Suppliers and auto makers frequently fail to see eye-to-eye, but they apparently agree that rising health-care costs make it more difficult for either to compete globally.
Supplier and OEM employees participating in Ward's 27th Annual Supplier Survey also say their health-care coverage is not as comprehensive as it was five years ago, and both sides tend to view blue-collar workers as unwilling to accept concessions to ease the health-care burdens that are threatening the viability of Detroit auto makers.
The United Auto Workers union appears ready for a fight when it comes to protecting the generous health-care coverage it has negotiated with the Big Three. Judging by comments from survey participants — who generally represent white-collar sentiments — it appears a nasty fight is brewing.
“Any real solutions must address the parasites of the UAW,” writes an OEM respondent. “At my facility (R&D), you could fire half of them and see no effect.”

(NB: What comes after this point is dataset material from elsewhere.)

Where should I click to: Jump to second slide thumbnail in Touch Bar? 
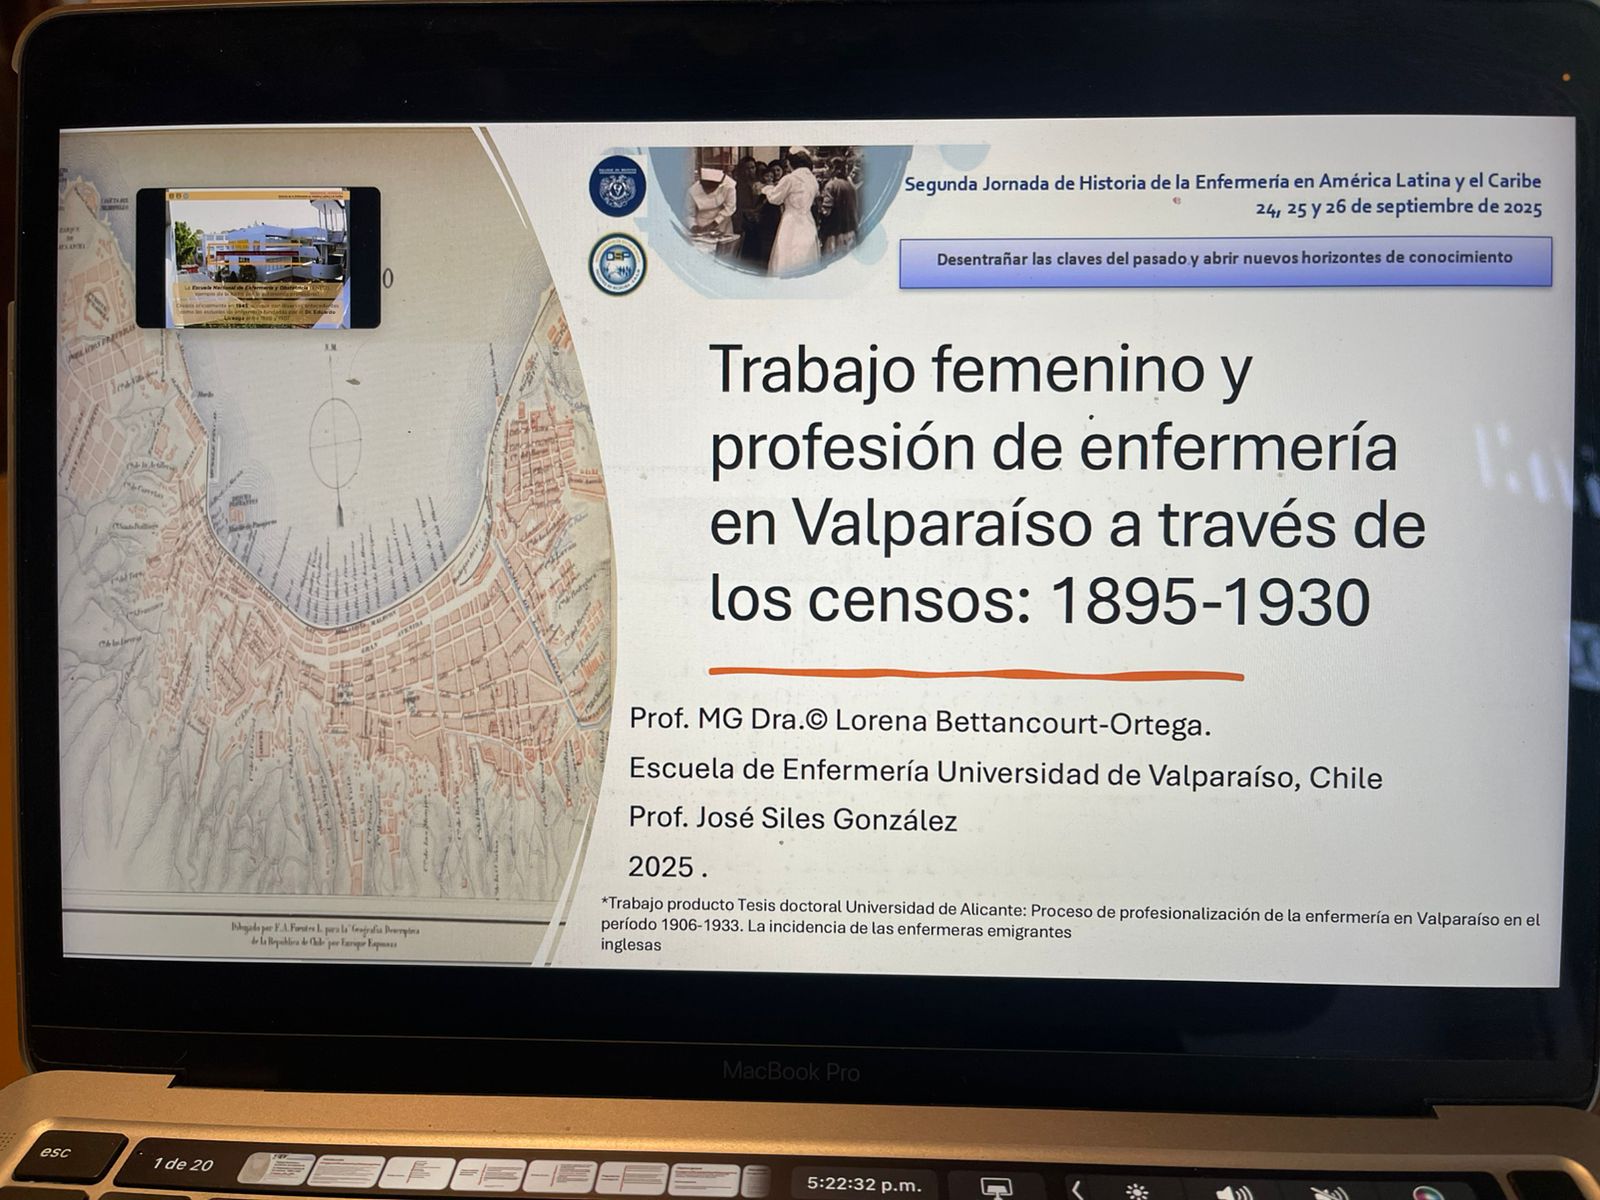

Another OEM representative agrees the UAW needs to be part of the solution. “They have their heads in the sand and live in denial,” he writes. “The party is over, boys. Get competitive, or all our jobs are going overseas.”
Not all survey participants take such a hard-line approach to the UAW.
One OEM respondent calls the UAW “not totally unrealistic.” Another writes, “The UAW members that I speak with are willing to contribute, but they would like to see better decision making at the top.”
One blue-collar worker from an OEM writes, “We don't mind sharing cost, but the company or workers can't control high costs.”
Many survey participants say the health-care crisis confronting Detroit extends well beyond Solidarity House. “At this point, everybody should step up and contribute more out of their own pocket,” writes an OEM employee.
One supplier respondent says health-care concessions cannot be targeted primarily at blue-collar workers. “We would also like to see the same from upper management,” he writes.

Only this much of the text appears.